Considero aberrante que la cultura de un país se mida en términos económicos. A parte de que los datos que ofreció el diputado del PP, Eloy Suárez, eran completamente desorbitados (25 millones), aunque así fuera, ¿hay algo más importante para un país que su cultura? Como dijo un gran sabio (además de revolucionario) “un pueblo analfabeto es un pueblo fácil de someter” y al parecer nosotros no estamos tan lejos de esa realidad. O si no ¿cómo puede ser que tanta gente se trague esa patraña de que nos van a imponer el catalán? ¿Acaso se han molestado en leerse la Ley de Lenguas? Seguro que no, únicamente escuchan lo que quieren oír y punto.

            Además, hay otros proyectos en Aragón que van a necesitar una gran inversión y no por ello dejan de defenderlos. Me estoy refiriendo, por supuesto, al campo de fútbol de San José, a la Exponabo, a Gran Scala, al dinero que se ha malgastado hasta ahora en el teatro Fleta, al dinero que la alcaldesa de La Muela (del PAR) se ha guardado en sus arcas…

María Herrero por su parte, catedrática en todos los temas de los que habla, se atrevió a afirmar que la ciudadanía aragonesa no estaba preocupada sobre la situación de las lenguas propias y que se estaba creando un problema donde no lo había.

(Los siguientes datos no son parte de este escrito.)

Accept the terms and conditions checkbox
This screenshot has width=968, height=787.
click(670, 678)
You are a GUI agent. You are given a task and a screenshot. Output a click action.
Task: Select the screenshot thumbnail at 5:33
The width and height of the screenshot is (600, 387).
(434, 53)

Chúpate esa!!
Sinceramente me habría gustado más escuchar cuáles van a ser las medidas que se van a tomar a partir de ahora para poner en práctica lo que regula la ley. En especial me interesa el ámbito universitario, donde el aragonés brilla por su ausencia.

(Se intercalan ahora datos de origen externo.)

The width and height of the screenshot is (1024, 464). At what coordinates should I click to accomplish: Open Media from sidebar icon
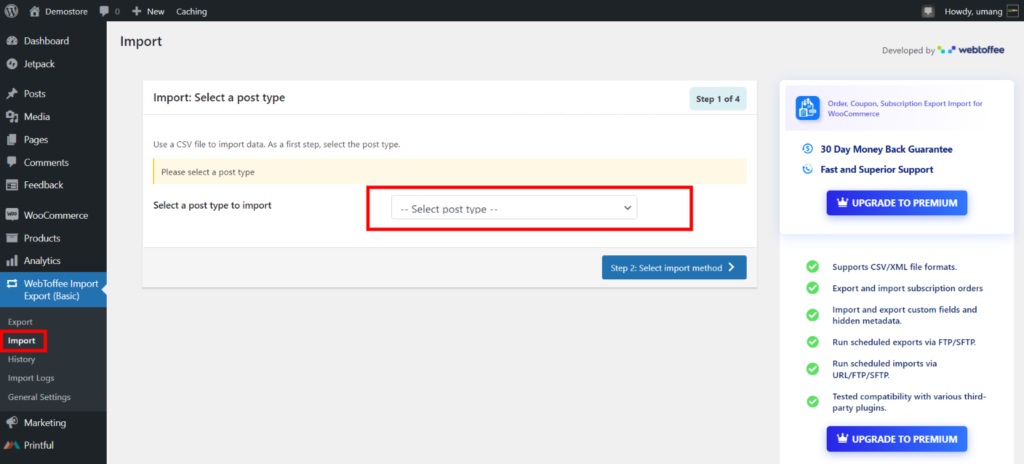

              Hace unos días salió en el Periódico de Aragón una noticia que decía que el Centro Universitario de Lenguas Modernas (antiguo Instituto de Idiomas) afirmó que no se impartirían ni el aragonés ni el catalán en su centro por ser lenguas propias y no extranjeras.
Que yo sepa no está escrito en ningún sitio que este centro no pueda incorporar estas dos lenguas a sus planes educativos, es más, en otros institutos de idiomas, como el de Navarra, la Complutense, … sí que las ofertan para aquellos alumnos que quieran estudiarlas.

En la Universidad de Zaragoza se pueden estudiar varias filologías: francesa, inglesa, hispánica y clásica. Como segunda lengua de estas carreras, se puede optar entre alemán, italiano, árabe clásico y catalán. El aragonés, por supuesto, no está entre estos idiomas. Una servidora eligió como materia optativa dos asignaturas: filología aragonesa y literatura en Aragón.

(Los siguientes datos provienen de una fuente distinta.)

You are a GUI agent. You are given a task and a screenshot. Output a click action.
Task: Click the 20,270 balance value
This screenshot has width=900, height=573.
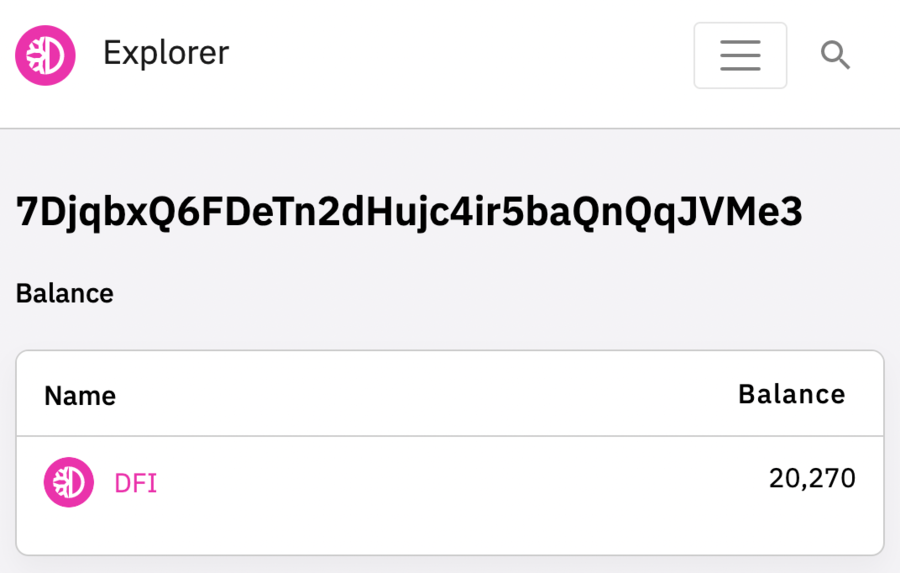812,478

La primera consistía única y exclusivamente en el estudio de las variantes de diversas palabras en los diferentes lugares del país. Lo que me dejó perpleja fue que un gran porcentaje de la bibliografía recomendada eran estudios realizados en universidades alemanas. Manda narices que haya más conocimiento del aragonés en Alemania que en nuestro propio país.
La segunda asignatura a la que he hecho mención me pareció más interesante, aunque aun así pude comprobar que no había ninguna lectura obligatoria en aragonés. He de reconocer que no terminé ninguna de las dos, pues no se correspondían con mis expectativas iniciales.

Hoy existen varias universidades que ofertan las carreras de Filología Vasca y Filología Catalana, y sin embargo, parece que la Universidad de Zaragoza no se muestra demasiado entusiasta en incorporar a los estudios actuales la Filología Aragonesa, a pesar de ser nuestra lengua. Si no somos nosotros los que impulsen este tipo de iniciativas, ¿quién lo hará?